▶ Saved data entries
------------------------------------------------------------

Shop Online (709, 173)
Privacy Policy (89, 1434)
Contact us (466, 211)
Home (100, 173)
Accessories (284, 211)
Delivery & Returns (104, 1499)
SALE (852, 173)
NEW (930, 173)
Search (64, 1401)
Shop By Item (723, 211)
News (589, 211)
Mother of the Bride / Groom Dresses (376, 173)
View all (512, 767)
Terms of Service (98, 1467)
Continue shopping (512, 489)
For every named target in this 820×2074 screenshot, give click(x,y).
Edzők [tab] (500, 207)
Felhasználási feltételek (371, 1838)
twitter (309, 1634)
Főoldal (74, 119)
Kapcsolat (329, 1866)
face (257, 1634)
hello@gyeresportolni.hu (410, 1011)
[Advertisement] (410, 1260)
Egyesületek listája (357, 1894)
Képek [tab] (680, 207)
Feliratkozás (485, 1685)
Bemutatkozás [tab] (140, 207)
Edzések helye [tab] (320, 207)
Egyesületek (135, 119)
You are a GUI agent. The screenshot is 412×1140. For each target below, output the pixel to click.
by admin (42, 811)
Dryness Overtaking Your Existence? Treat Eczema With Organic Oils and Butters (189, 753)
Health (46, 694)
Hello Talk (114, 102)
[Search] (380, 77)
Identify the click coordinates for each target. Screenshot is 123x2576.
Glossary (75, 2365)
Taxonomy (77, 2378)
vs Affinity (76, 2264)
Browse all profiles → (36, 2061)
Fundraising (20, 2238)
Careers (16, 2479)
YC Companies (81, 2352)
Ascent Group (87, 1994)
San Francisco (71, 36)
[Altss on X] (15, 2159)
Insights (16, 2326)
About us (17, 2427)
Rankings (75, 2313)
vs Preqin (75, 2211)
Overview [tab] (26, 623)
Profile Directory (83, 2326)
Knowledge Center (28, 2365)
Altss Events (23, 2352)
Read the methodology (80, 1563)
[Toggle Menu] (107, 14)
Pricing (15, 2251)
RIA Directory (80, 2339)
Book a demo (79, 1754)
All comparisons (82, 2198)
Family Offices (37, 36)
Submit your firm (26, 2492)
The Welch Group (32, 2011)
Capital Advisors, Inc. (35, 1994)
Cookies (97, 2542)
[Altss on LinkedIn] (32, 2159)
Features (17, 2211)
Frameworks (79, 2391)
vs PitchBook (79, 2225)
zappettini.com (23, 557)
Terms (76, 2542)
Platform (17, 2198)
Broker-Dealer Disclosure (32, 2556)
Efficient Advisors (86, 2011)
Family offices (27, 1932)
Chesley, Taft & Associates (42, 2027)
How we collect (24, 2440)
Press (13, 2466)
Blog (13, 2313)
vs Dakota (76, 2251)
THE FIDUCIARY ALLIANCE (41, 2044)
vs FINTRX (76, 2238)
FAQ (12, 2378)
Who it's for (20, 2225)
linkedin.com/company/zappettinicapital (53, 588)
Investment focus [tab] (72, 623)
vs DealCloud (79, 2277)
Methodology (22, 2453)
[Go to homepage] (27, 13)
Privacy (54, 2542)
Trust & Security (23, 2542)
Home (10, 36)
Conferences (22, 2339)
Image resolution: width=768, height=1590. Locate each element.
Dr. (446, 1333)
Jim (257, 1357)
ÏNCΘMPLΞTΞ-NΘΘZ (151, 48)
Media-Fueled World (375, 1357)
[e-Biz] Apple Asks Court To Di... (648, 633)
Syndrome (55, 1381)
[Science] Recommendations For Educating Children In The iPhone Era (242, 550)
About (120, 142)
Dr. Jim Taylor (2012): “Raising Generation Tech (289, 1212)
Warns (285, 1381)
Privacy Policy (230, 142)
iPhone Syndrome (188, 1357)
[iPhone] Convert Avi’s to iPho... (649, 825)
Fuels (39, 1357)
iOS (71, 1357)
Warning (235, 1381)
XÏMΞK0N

------------------------------------------------------------

▶ REQUIRED ACTION
Transcribe the records above exactly, from the opening line down to and including the line with "Taxonomy (77, 2378)".

▶ COMPLETED TASK
Shop Online (709, 173)
Privacy Policy (89, 1434)
Contact us (466, 211)
Home (100, 173)
Accessories (284, 211)
Delivery & Returns (104, 1499)
SALE (852, 173)
NEW (930, 173)
Search (64, 1401)
Shop By Item (723, 211)
News (589, 211)
Mother of the Bride / Groom Dresses (376, 173)
View all (512, 767)
Terms of Service (98, 1467)
Continue shopping (512, 489)
For every named target in this 820×2074 screenshot, give click(x,y).
Edzők [tab] (500, 207)
Felhasználási feltételek (371, 1838)
twitter (309, 1634)
Főoldal (74, 119)
Kapcsolat (329, 1866)
face (257, 1634)
hello@gyeresportolni.hu (410, 1011)
[Advertisement] (410, 1260)
Egyesületek listája (357, 1894)
Képek [tab] (680, 207)
Feliratkozás (485, 1685)
Bemutatkozás [tab] (140, 207)
Edzések helye [tab] (320, 207)
Egyesületek (135, 119)
You are a GUI agent. The screenshot is 412×1140. For each target below, output the pixel to click.
by admin (42, 811)
Dryness Overtaking Your Existence? Treat Eczema With Organic Oils and Butters (189, 753)
Health (46, 694)
Hello Talk (114, 102)
[Search] (380, 77)
Identify the click coordinates for each target. Screenshot is 123x2576.
Glossary (75, 2365)
Taxonomy (77, 2378)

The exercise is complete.